- À FAIRE
1 – Citez à l'identique le passage du texte sur le documentaire Yes, depuis « Dans une salle » jusqu'à « bout des bras. » inclus.
2 – Rédigez la suite du texte sur le documentaire Yes, en reprenant immédiatement après sa dernière phrase.

- EXTRAIT DU DOCUMENT
▬▬▬▬▬▬▬▬▬▬

Artiste visuel à la démarche résolument souverainiste, Simon Beaudry part de la capitale de la province et s’envole pour l’Écosse, deux semaines avant le référendum sur l’indépendance tenu là-bas en 2015. Cette visite, présentée sous la forme d’un road trip, est racontée dans le documentaire Yes, présenté dans le cadre des 35e Rendez-vous du cinéma québécois.
Dans une salle remplie du gratin souverainiste du Québec (le chef d’Option nationale et son prédécesseur, des députés du PQ, de Québec solidaire, du Bloc québécois, et même l’ancien chef péquiste Pierre Karl Péladeau), le documentaire tourne principalement autour de la démarche artistique de M. Beaudry, démarche qui consiste à voyager de ville en ville, en Écosse, pour y exhiber un mélange des tenues traditionnelles écossaise et québécoise, un fleur-de-lysé remanié au bout des bras.
Quand il n’est pas occupé à défiler ainsi, l’artiste appose des slogans indépendantistes sur les murs et les chaussées, se méritant parfois des quolibets et les remontrances des autorités.

▬▬▬▬▬▬▬▬▬▬

- JEU D'ENREGISTREMENTS
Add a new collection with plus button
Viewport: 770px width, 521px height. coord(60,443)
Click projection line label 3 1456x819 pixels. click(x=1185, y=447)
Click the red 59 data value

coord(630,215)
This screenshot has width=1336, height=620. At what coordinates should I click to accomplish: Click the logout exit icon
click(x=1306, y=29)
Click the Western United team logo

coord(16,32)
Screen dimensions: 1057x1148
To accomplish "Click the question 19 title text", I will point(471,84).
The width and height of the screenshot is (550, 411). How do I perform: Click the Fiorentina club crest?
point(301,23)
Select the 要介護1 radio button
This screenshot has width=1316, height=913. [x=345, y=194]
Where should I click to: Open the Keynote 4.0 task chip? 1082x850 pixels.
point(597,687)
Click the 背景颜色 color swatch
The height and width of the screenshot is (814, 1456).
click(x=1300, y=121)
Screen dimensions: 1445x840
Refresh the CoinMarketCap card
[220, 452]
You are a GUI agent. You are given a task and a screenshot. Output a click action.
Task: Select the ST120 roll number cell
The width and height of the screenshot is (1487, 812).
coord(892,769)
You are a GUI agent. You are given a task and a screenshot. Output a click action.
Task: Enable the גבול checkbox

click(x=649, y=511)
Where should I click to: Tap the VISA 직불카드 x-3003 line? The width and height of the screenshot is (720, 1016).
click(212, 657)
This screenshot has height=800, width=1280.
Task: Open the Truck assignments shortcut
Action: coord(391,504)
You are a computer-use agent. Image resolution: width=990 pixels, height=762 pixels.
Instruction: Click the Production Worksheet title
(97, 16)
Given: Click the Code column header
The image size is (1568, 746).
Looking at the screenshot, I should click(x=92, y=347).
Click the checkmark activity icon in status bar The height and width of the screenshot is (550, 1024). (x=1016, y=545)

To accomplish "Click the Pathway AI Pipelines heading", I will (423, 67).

▬▬▬▬▬▬▬▬▬▬

- RÉPONSES PAR TÂCHE
1 –
Dans une salle remplie du gratin souverainiste du Québec (le chef d’Option nationale et son prédécesseur, des députés du PQ, de Québec solidaire, du Bloc québécois, et même l’ancien chef péquiste Pierre Karl Péladeau), le documentaire tourne principalement autour de la démarche artistique de M. Beaudry, démarche qui consiste à voyager de ville en ville, en Écosse, pour y exhiber un mélange des tenues traditionnelles écossaise et québécoise, un fleur-de-lysé remanié au bout des bras.

2 –
Si Yes offre un aperçu différent du processus référendaire écossais, vu par les yeux d’un artiste d’ici, il y a lieu de s’interroger sur le véritable objectif du long-métrage réalisé par Eric Piccoli et Félix Rose. Pas vraiment un road trip, pas vraiment un documentaire sur les enjeux référendaires, Yes semble constamment hésité, tiraillé entre deux identités. Le film parfait pour le Québécois moyen, probablement, mais il est assez ironique de constater que l’artiste lui-même ne semble pas savoir ce qu’il fait véritablement en terre écossaise. Si le mouvement indépendantiste québécois avait très fortement appuyé la cause du Oui à l’écossaise, et si certains enjeux semblent relativement similaires – principalement celui de la vigueur économique de l’éventuel nouveau pays -, peu de gens du cru semblaient comprendre pourquoi un Québécois débarquait, un étrange drapeau entre les mains, pour s’immiscer dans leur débat de société.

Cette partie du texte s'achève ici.